The Ministry of Foreign Affairs yesterday condemned the Global Covenant of Mayors for Climate and Energy for listing Taiwanese cities as belonging to China on its Web site, and asked that it correct the error.
The organization was inaugurated in Brussels in 2016 as a global coalition of mayors committed to reducing greenhouse gas emissions.
Six Taiwanese cities at the time joined the coalition as cities in “Taiwan,” the ministry said.
Photo: Lu Yi-hsuan, Taipei Times
However, officials from the Kaohsiung City Government — one of the organization’s members — last week noticed that the city was now listed on the organization’s Web site as a city in China, the ministry said.
The nation’s other member cities — Taipei, New Taipei City, Taoyuan, Tainan and Taichung — were also listed as cities in China, it added.

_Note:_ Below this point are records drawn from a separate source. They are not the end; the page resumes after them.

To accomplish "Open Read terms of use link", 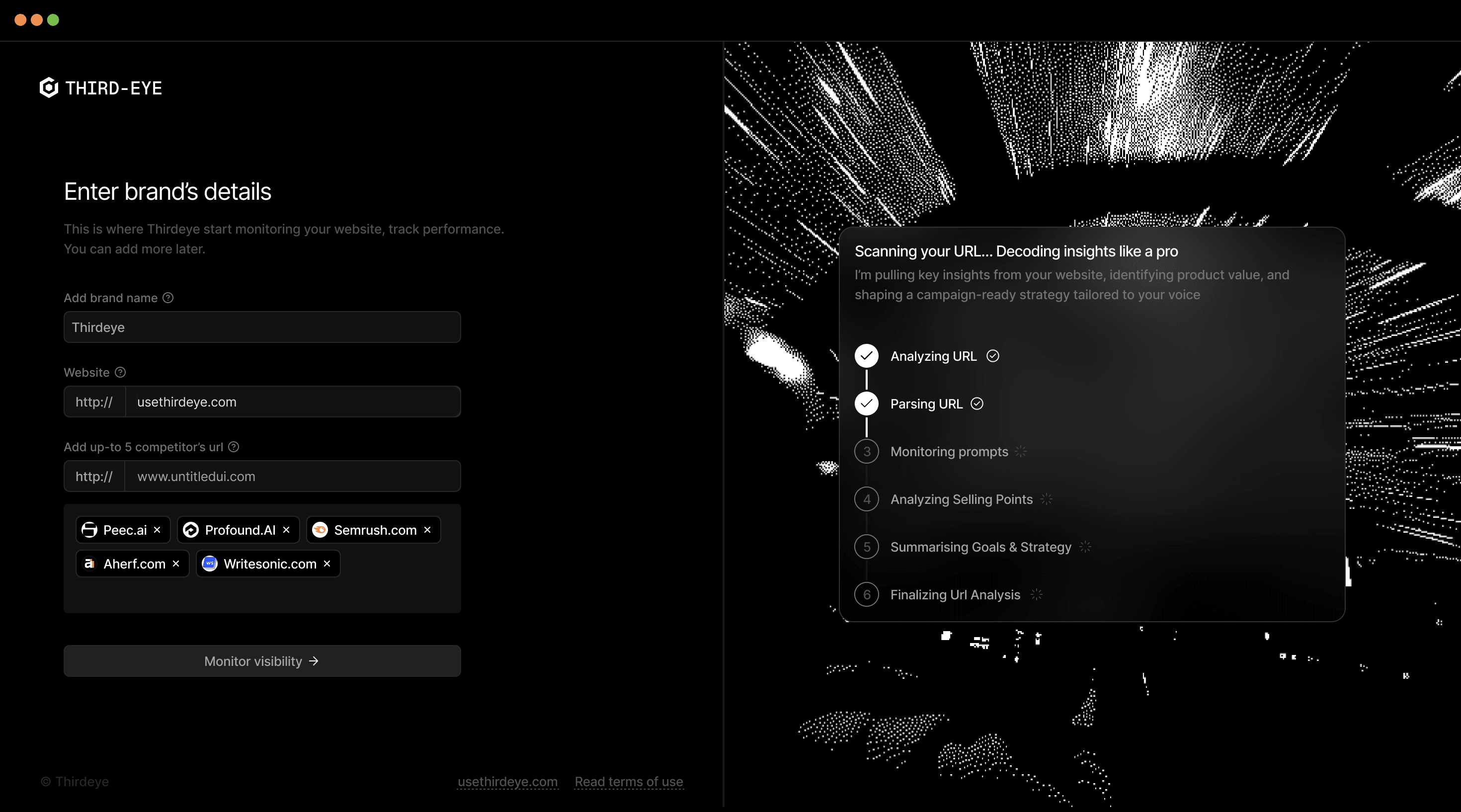I will 629,781.
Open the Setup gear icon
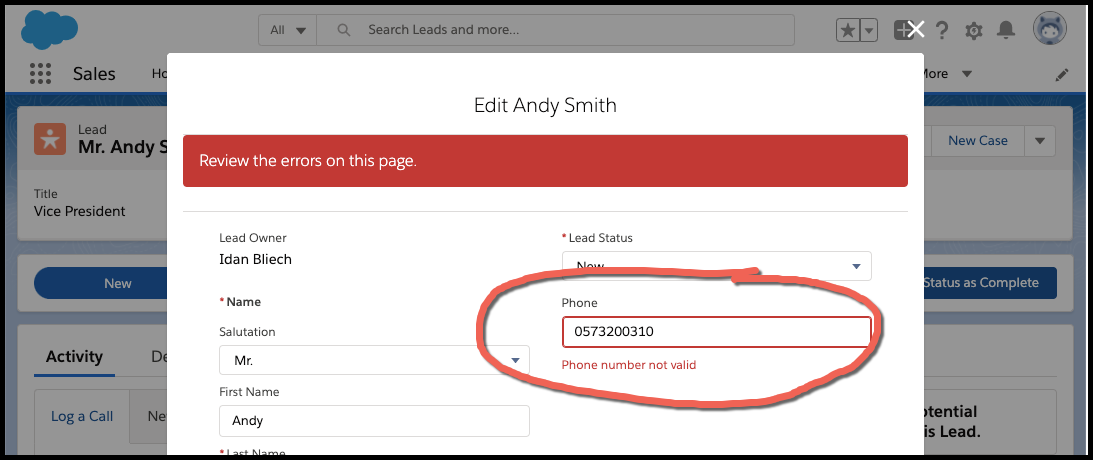The width and height of the screenshot is (1093, 460). click(973, 30)
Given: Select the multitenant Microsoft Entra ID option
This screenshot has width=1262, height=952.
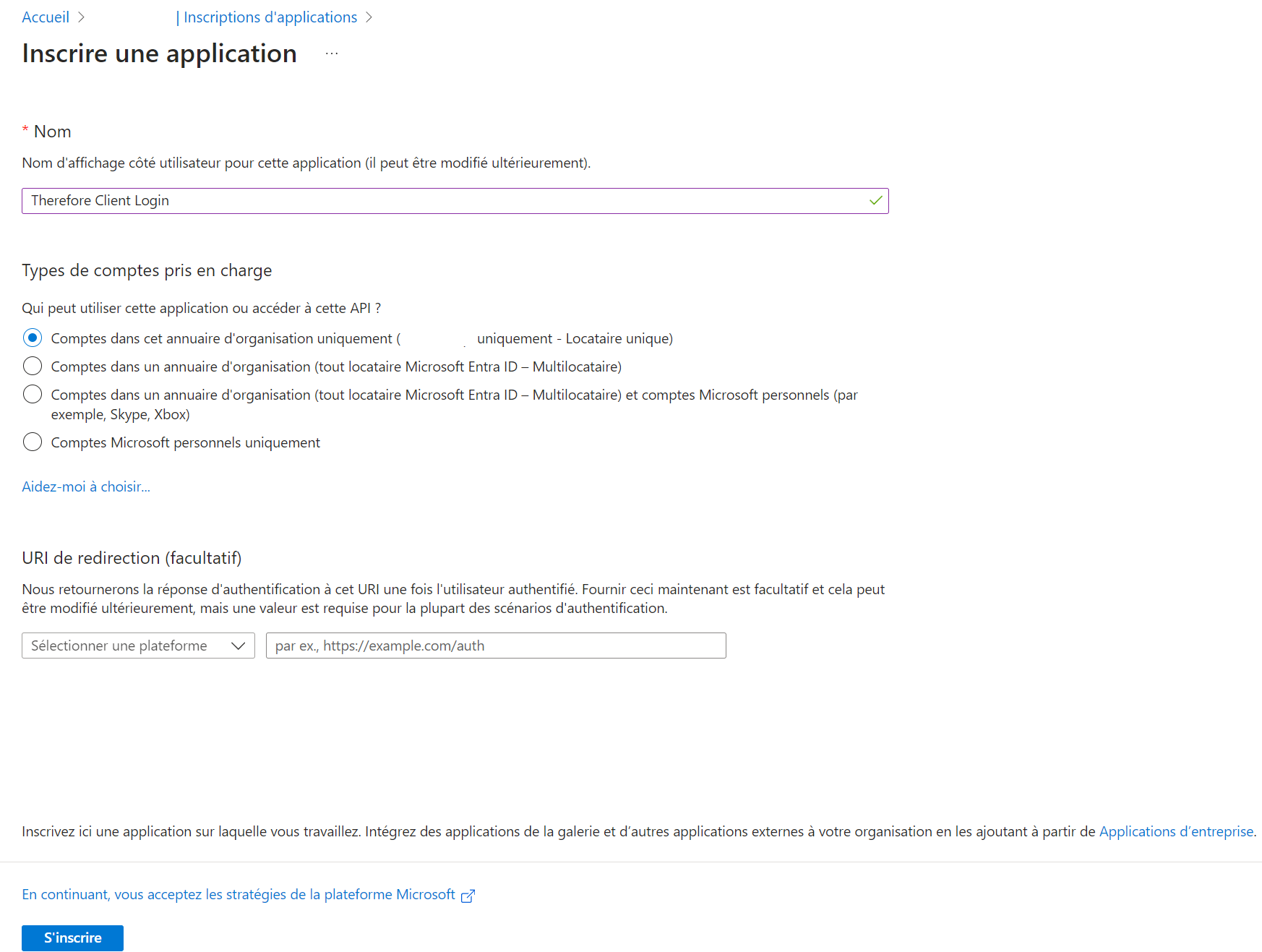Looking at the screenshot, I should click(32, 366).
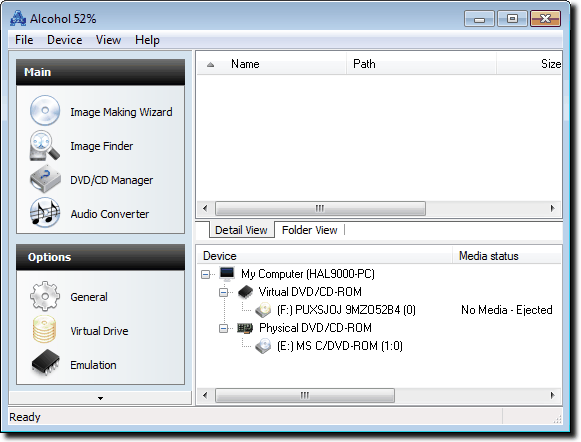The width and height of the screenshot is (581, 442).
Task: Collapse the My Computer tree node
Action: click(x=206, y=274)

Minister of Foreign Affairs Joseph Wu (吳釗燮) yesterday called Kaohsiung Mayor Chen Chi-mai (陳其邁) to inform him that the ministry would lend its support on the issue, after Chen had tried to resolve it on his own.
Wu said that Taiwan’s representative to the EU has reached out to the organization and urged it not to “denigrate Taiwan’s regional governments.”
The ministry said it has also contacted the Bonn, Germany-based International Council for Local Environmental Initiatives to ask that it change how its Web site refers to Taiwanese cities, which are listed as being in “Chinese Taipei.”
“These organizations are not under the administration of the United Nations — they are international platforms to combat climate change,” Wu said.
“The government is fully committed to protecting the nation’s name, as well as the rights of its local governments to participate in international organizations,” he said.
In other news, Wu is to warn lawmakers that China’s next “target” after Hong Kong would be Taiwan as Beijing looks for scapegoats while facing internal and external crises, according to a copy of a report sent to the legislature yesterday, which Wu is to present today.
Wu is to say that China has tried to pressure and isolate Taiwan in the international arena over the years and ramped up its pressure in the past few months as it grapples with problems at home and abroad.
The issues include strained relations with the US, sovereignty disputes in the South China Sea and a military standoff with India, the report says.
When China faces such crises, it looks for scapegoats to help consolidate the legitimacy of its one-party rule, it says.
After China in June imposed a new National Security Law on Hong Kong to take full control of the special administrative region following a year of pro-democracy protests, Beijing now sees Taipei as its next target, the report says.
In the past few months, China has continued to elevate its military coercion of Taiwan by sending warplanes into the nation’s air defense identification zone, it says.
Such incursions have not only changed the cross-Taiwan Strait “status quo,” but also pose a serious threat to peace and stability in the Indo-Pacific region, and have raised concerns in the international community, the report says.
Other challenges also exist in the region, including the nuclear threat from North Korea, sovereignty disputes in the South China Sea and China’s tightened control of ethnic autonomous regions in Tibet, Inner Mongolia and Xinjiang, it says.
In response to these challenges that threaten regional security, the foreign ministry would continue to safeguard Taiwan’s sovereignty, dignity and democratic values based on “steadfast diplomacy” to promote the nation on the world stage, the report says.